• _TAREA 1_: Reproduce literalmente las líneas de los registros que van desde la que contiene "You are a GUI" hasta el final de los registros, ambos extremos incluidos.

• _EXTRACTO_:
##########

Así las cosas, la prometida visita del presidente argelino, Abdelmadjid Tebboune, a Francia, sigue sin fecha. Sólo la semana pasada el mandatario argelino anunciaba el regreso a París del embajador argelino en Francia. Pero el veterano mandatario dejaba claro un mensaje: “Nuestras relaciones con Francia son fluctuantes”.
Si las relaciones con Argelia son susceptibles de mejora en las próximas semanas, con Marruecos el escenario es mucho más oscuro. Después de meses tumultuosos marcados por el supuesto espionaje marroquí con el programa Pegasus al propio presidente galo y el enfado en Rabat por la reducción del número de visados concedidos desde Francia a los ciudadanos marroquíes, Macron prometía, al regresar a Francia desde Argelia, una visita a Marruecos para finales del pasado mes de octubre, cosa que no se ha producido –ni hay visos de que vaya a ocurrir- transcurrido cinco meses después.

##########

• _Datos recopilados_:

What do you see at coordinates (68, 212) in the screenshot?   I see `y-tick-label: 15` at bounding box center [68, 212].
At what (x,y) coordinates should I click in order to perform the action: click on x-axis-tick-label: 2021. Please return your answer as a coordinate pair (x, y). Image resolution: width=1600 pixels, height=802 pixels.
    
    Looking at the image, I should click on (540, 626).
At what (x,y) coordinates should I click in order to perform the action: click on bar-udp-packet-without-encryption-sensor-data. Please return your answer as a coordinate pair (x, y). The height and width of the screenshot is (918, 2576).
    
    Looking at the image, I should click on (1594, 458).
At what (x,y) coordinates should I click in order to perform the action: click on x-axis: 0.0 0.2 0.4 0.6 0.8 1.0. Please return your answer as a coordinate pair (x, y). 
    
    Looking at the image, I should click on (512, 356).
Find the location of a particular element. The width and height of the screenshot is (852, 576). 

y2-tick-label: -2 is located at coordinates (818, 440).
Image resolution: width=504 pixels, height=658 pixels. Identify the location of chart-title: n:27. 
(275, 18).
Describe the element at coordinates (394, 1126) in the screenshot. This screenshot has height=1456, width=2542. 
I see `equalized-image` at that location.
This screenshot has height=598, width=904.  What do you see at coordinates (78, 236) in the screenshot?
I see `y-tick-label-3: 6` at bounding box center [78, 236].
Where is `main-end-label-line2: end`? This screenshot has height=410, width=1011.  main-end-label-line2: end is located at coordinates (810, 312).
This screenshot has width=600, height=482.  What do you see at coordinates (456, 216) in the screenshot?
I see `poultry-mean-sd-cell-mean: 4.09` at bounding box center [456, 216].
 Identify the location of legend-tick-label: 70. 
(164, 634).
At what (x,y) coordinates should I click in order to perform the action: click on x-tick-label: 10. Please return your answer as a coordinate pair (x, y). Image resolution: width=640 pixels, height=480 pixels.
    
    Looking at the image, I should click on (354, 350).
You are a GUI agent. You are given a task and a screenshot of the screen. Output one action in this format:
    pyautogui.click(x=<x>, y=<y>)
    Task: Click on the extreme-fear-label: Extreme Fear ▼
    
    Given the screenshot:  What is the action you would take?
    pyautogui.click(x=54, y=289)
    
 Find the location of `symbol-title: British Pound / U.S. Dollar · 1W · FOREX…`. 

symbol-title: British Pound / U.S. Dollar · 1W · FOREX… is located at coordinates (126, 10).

##########

• _TAREA 2_: Según el extracto, ¿para cuándo prometió Macron una visita a Marruecos al regresar de Argelia?

• _TU RESPUESTA 1_:
You are a GUI agent. You are given a task and a screenshot of the screen. Output one action in this format:
    pyautogui.click(x=<x>, y=<y>)
    Task: Click on the extreme-fear-label: Extreme Fear ▼
    
    Given the screenshot:  What is the action you would take?
    pyautogui.click(x=54, y=289)
    
 Find the location of `symbol-title: British Pound / U.S. Dollar · 1W · FOREX…`. 

symbol-title: British Pound / U.S. Dollar · 1W · FOREX… is located at coordinates (126, 10).

• _TU RESPUESTA 2_: Para finales del pasado mes de octubre.